November 25, 2009
Boards and Commissions Out of Control
The Rhode Island Way is taking insidious form in some of the public boards and commissions that are meant to help the residents of Rhode Island keep an eye on their government, and the Board of Election's attack on the Moderate Party gives a clear warning. I've reshuffled the paragraphs at the ellipsis to follow the narrative:
On Sept. 21, for example, [Moderate Party founder Ken Block] sent an e-mail to [director of campaign finance, Richard] Thornton asking three questions. This was the third: "Using the most extreme example, an individual donor can make a $10,000 'party building' donation to every State Committee and every Town Committee of every political party in the state every year"?Thornton responded the next day: "I can confirm that items #1-#3 are correct as presented."
Two days later, however, Thornton sent another message, asking Block to "put your request in writing as the basis for the board issuing an advisory opinion on this question." ...
State officials have asked the three-month-old party to forfeit a $10,000 donation and its chairman to pay another $10,000 from his own pocket, according to the terms of a deal outlined behind closed doors last week. Board officials threatened, as an alternative, to have the attorney general's office launch civil or criminal investigations into a host of party officials for violating Rhode Island's finance laws.
In league with the case-by-case reviews that the Ethics Commission has taken to issuing, we're seeing a creeping governance by advisory opinion. As I pointed out in my recent Providence Monthly essay, all of these boards and commissions insert personal judgment essentiallyl to create laws and absorb resident discontent without anybody's having been elected. And as I pointed out a couple of weeks ago, the Board of Election's own literature explicitly permits "an additional ten thousand dollars" in party-building donations.
The Board has not taken the obvious and clear position that Block acted within the scope of public documentation and that it will proceed to change that documentation, by suggesting changes in the law, as ought to be necessary for a non-legislative body. Instead, it is stomping forward with an assertion of its own power. Dangerous stuff, and if it continues, the board should be disbanded and reformulated.
I does seem that “the law” is flexible enough to allow those in power to manipulate it in such a way that it hurts their opponents. The fact that we understand this does not change anything.
It seems that Mr.
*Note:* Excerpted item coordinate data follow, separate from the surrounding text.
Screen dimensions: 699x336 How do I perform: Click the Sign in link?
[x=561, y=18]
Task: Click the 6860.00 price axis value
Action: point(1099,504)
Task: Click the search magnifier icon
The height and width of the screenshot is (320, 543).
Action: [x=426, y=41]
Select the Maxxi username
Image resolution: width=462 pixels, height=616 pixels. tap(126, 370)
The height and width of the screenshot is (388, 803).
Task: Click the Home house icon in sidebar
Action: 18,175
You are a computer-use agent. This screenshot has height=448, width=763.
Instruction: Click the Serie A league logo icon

Block, in going about things as he has, is trying to use the “system” to his own advantage (thereby retreating from the moral higher ground) and is now crying foul when his agenda is being dismantled by the agenda of his opponents. This should not be a surprise to any of us who have seen this happen before.
When you gamble you sometimes loose. Just ask the thousands and thousands who visit Las Vegas/Foxwoods/Xtra Mart every day.
Mr. Block took a gamble, and we will all watch as the wheel of fortune eventually stops come next November. Clik, click, clik, click, clik, click…
SV
Posted by: Sol Venturi at November 25, 2009 11:45 AMThis is one of my favorite parts:
"as an alternative, to have the attorney general's office launch civil or criminal investigations"
Because the BOE has that much control over Lynch? They say jump and he says "how high?"
Really? Sounds like someone over on Brach Ave is quite full of himself.
Posted by: Patrick at November 25, 2009 12:38 PMAnd the difference between the crew that runs the GA and these boards and a full fledged RICO conspiracy is what?
Can they not see the connection between asinine and highly public acts like these and the state's dismal business climate and steady loss of taxpayers?
Posted by: John at November 25, 2009 11:09 PMSo are you for or against maintaining an Ethics Commission? And you think the appropriate course here would be for the matter to go directly to the courts, without the possibility of settling it at the BOE level?
What's the appropriate alternative to the status quo?